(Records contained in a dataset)
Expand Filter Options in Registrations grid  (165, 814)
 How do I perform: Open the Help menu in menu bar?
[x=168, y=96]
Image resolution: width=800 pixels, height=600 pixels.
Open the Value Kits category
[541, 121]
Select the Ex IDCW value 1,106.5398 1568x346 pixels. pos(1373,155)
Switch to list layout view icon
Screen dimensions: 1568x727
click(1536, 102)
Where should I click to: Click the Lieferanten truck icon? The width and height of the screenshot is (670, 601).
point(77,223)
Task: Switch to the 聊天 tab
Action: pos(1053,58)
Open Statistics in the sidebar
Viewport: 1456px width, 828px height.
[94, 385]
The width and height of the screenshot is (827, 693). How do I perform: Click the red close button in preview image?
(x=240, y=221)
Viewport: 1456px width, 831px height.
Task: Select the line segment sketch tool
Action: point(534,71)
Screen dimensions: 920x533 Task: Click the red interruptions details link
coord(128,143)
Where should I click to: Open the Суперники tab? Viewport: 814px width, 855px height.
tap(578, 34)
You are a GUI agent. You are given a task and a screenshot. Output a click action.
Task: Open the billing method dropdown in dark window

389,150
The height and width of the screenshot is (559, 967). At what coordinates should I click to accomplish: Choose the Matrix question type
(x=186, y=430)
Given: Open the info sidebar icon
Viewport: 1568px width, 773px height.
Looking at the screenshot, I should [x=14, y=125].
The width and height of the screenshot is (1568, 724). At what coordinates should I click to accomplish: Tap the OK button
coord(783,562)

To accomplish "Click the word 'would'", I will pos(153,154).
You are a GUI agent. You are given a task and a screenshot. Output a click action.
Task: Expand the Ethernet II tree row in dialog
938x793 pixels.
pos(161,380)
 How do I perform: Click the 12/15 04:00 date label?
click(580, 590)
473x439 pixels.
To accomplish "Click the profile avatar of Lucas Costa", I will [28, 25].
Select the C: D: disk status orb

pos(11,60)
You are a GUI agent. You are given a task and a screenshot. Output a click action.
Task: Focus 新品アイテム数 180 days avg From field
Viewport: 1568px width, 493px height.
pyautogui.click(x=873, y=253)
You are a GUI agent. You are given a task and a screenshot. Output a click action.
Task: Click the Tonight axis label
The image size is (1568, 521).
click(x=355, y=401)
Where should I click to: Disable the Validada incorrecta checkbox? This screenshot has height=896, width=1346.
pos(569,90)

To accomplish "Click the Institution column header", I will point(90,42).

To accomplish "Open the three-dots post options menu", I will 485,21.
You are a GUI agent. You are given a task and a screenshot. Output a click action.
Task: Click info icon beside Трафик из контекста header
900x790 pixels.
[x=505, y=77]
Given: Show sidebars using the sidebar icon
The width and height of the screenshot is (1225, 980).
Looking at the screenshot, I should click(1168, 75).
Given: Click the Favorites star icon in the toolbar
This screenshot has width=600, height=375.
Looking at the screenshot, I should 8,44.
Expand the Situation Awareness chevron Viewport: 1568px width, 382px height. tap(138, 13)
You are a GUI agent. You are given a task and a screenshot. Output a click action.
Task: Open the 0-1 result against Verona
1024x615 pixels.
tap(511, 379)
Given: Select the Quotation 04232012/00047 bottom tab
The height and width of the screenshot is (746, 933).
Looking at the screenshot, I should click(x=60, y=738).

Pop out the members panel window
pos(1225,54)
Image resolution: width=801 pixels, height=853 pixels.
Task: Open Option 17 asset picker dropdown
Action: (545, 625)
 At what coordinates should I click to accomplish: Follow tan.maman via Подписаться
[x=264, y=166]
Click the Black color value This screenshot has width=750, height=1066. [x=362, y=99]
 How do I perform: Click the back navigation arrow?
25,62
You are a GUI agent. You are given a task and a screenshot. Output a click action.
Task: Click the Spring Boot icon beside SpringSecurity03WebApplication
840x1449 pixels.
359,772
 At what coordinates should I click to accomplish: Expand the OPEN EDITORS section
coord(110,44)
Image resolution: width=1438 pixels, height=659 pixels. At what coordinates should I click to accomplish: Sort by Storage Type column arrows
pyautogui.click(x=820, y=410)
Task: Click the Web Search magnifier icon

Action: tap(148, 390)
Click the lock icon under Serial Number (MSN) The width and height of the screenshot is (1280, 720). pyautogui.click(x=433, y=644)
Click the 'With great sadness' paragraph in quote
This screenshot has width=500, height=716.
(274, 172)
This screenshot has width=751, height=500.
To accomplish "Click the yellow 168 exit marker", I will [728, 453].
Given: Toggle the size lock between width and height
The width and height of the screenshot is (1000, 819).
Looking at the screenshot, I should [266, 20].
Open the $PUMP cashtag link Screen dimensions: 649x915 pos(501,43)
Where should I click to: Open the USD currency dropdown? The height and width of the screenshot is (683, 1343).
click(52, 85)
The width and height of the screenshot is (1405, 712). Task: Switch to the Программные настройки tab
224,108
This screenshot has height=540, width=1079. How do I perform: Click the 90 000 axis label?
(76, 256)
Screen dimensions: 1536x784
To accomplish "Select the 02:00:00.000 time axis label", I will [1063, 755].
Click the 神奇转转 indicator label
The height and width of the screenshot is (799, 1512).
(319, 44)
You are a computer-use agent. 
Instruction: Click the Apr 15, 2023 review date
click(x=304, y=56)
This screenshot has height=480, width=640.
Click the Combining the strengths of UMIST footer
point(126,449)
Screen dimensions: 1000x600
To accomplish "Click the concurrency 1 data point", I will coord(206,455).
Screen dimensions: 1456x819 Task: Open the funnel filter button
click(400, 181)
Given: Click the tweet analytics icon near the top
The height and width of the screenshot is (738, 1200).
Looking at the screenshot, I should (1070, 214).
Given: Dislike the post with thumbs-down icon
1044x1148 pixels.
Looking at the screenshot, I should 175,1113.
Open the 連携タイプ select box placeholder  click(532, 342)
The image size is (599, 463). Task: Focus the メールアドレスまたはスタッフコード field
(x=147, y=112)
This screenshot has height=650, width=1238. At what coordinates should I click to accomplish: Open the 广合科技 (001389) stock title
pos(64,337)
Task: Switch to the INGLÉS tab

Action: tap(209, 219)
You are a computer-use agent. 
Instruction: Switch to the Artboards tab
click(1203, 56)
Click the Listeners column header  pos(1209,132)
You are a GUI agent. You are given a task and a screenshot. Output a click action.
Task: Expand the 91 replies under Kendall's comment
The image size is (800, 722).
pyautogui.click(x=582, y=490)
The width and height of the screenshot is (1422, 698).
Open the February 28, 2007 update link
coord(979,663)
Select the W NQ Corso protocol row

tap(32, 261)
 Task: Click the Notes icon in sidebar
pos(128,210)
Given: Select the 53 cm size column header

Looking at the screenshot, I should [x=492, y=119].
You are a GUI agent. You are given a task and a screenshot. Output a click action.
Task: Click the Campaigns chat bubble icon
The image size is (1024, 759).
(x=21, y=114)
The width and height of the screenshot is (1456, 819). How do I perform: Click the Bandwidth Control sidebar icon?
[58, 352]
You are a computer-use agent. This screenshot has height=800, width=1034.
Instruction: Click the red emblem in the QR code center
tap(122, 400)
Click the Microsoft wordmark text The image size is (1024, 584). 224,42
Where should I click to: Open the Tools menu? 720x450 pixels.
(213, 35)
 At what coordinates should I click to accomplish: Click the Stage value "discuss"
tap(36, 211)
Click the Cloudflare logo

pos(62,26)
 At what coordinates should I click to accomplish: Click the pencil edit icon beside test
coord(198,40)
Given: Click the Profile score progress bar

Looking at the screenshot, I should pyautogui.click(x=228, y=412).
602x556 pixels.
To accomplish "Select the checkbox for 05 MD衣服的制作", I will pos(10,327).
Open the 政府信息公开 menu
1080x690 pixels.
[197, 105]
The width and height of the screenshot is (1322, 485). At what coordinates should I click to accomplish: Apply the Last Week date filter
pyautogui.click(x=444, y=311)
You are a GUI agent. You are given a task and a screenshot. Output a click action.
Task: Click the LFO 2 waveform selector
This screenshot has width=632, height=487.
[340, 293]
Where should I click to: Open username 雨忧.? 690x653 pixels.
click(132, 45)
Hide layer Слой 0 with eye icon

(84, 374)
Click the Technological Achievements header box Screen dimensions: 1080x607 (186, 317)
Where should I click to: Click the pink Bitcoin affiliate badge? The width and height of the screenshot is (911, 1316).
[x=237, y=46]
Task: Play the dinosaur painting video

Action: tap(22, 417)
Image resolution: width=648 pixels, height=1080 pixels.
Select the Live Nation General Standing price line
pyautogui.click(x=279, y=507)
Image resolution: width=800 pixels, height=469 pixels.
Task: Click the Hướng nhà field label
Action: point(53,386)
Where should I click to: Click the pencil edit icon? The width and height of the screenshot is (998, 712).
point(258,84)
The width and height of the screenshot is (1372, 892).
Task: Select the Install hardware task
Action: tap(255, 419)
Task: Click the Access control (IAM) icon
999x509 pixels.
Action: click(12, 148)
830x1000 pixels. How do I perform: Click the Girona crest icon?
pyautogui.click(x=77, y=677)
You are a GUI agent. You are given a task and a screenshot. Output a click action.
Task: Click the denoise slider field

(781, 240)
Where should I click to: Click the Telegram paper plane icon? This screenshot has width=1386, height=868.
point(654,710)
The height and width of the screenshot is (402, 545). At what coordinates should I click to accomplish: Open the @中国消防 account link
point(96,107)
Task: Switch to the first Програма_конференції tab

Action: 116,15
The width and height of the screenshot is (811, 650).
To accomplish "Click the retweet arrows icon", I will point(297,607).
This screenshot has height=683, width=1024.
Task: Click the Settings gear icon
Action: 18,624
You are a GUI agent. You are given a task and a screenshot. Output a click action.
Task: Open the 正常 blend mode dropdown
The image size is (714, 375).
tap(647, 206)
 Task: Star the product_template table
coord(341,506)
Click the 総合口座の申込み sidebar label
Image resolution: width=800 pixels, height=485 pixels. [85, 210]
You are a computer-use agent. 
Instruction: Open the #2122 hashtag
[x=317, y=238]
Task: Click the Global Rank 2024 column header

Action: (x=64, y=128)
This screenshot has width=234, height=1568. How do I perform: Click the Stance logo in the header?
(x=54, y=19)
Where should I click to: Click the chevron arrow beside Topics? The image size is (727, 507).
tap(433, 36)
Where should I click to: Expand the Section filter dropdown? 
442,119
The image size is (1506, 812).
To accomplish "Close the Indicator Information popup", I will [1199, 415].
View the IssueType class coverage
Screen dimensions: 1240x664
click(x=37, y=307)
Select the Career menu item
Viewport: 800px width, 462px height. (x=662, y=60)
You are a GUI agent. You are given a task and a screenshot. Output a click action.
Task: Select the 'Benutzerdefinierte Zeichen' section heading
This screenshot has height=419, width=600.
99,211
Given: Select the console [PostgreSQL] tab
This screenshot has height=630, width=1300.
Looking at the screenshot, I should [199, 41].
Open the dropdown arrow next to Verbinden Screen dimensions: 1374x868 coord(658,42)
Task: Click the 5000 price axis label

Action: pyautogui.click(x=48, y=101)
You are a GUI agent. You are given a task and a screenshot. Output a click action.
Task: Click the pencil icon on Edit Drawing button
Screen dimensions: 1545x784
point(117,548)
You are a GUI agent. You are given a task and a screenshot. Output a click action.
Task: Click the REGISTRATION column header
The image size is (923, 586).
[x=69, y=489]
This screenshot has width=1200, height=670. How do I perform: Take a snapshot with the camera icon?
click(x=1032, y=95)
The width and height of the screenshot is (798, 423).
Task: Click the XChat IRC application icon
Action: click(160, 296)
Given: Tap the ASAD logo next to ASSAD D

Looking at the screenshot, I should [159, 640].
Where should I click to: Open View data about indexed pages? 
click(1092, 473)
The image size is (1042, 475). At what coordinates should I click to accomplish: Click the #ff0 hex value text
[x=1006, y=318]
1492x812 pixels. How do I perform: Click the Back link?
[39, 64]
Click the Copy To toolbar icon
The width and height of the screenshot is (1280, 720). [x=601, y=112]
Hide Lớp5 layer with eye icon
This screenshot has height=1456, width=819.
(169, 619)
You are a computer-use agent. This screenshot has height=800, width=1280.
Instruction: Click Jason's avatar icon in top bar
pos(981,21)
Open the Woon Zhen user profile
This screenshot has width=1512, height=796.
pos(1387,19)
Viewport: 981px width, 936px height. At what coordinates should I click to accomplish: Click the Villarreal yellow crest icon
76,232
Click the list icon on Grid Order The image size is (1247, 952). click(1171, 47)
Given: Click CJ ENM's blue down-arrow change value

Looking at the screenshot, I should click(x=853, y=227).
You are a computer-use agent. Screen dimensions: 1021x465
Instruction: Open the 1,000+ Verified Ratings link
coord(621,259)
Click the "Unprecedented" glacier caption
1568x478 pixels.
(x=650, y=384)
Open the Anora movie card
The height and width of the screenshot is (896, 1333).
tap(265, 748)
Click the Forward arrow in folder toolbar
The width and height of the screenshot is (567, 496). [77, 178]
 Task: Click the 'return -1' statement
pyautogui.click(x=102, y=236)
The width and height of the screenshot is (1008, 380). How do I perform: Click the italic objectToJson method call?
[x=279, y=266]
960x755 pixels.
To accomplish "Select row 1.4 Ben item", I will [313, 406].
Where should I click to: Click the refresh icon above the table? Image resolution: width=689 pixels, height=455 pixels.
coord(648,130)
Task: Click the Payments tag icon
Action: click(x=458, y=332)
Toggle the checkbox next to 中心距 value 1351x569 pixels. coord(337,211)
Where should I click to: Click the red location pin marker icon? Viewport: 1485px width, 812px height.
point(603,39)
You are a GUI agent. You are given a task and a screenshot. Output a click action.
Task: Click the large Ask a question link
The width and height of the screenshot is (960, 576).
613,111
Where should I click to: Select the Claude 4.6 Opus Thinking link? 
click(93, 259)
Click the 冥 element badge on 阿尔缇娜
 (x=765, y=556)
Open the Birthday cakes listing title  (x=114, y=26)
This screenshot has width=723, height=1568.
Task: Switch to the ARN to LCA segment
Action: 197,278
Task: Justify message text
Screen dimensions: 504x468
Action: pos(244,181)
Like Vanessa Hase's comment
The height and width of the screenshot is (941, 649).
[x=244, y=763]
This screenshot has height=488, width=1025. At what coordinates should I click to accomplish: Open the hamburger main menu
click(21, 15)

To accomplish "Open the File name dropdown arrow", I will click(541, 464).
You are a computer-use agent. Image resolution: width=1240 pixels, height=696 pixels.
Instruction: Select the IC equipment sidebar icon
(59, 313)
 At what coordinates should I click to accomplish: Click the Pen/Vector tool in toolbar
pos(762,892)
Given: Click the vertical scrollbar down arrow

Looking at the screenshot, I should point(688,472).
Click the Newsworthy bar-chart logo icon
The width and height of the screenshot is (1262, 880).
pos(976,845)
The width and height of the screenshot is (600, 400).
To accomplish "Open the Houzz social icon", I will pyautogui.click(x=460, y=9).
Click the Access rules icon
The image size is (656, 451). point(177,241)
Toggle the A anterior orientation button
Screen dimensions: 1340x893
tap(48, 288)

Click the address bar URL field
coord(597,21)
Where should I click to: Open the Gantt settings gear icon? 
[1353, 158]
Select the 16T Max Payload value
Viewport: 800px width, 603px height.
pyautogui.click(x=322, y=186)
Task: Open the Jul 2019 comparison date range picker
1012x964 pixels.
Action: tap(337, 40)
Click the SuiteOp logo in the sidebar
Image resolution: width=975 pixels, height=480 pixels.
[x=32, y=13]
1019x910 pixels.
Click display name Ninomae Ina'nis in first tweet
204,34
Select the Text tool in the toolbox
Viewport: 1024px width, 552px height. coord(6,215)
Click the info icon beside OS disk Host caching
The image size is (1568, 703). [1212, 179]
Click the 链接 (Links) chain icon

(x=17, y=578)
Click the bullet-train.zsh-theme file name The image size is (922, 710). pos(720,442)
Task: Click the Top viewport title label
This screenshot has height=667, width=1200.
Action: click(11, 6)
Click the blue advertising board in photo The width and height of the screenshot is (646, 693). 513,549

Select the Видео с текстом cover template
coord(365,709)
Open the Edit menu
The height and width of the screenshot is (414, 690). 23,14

◆ **PROBLEM DESCRIPTION**:
Could you write out, exactly as they stand, only the lines above that begin at the line with "How do I perform: Click the back navigation" and stop after the line with "Open the $PUMP"?

◆ **ANSWER SPACE**:
 How do I perform: Click the back navigation arrow?
25,62
You are a GUI agent. You are given a task and a screenshot. Output a click action.
Task: Click the Spring Boot icon beside SpringSecurity03WebApplication
840x1449 pixels.
359,772
 At what coordinates should I click to accomplish: Expand the OPEN EDITORS section
coord(110,44)
Image resolution: width=1438 pixels, height=659 pixels. At what coordinates should I click to accomplish: Sort by Storage Type column arrows
pyautogui.click(x=820, y=410)
Task: Click the Web Search magnifier icon

Action: tap(148, 390)
Click the lock icon under Serial Number (MSN) The width and height of the screenshot is (1280, 720). pyautogui.click(x=433, y=644)
Click the 'With great sadness' paragraph in quote
This screenshot has width=500, height=716.
(274, 172)
This screenshot has width=751, height=500.
To accomplish "Click the yellow 168 exit marker", I will [728, 453].
Given: Toggle the size lock between width and height
The width and height of the screenshot is (1000, 819).
Looking at the screenshot, I should [266, 20].
Open the $PUMP cashtag link Screen dimensions: 649x915 pos(501,43)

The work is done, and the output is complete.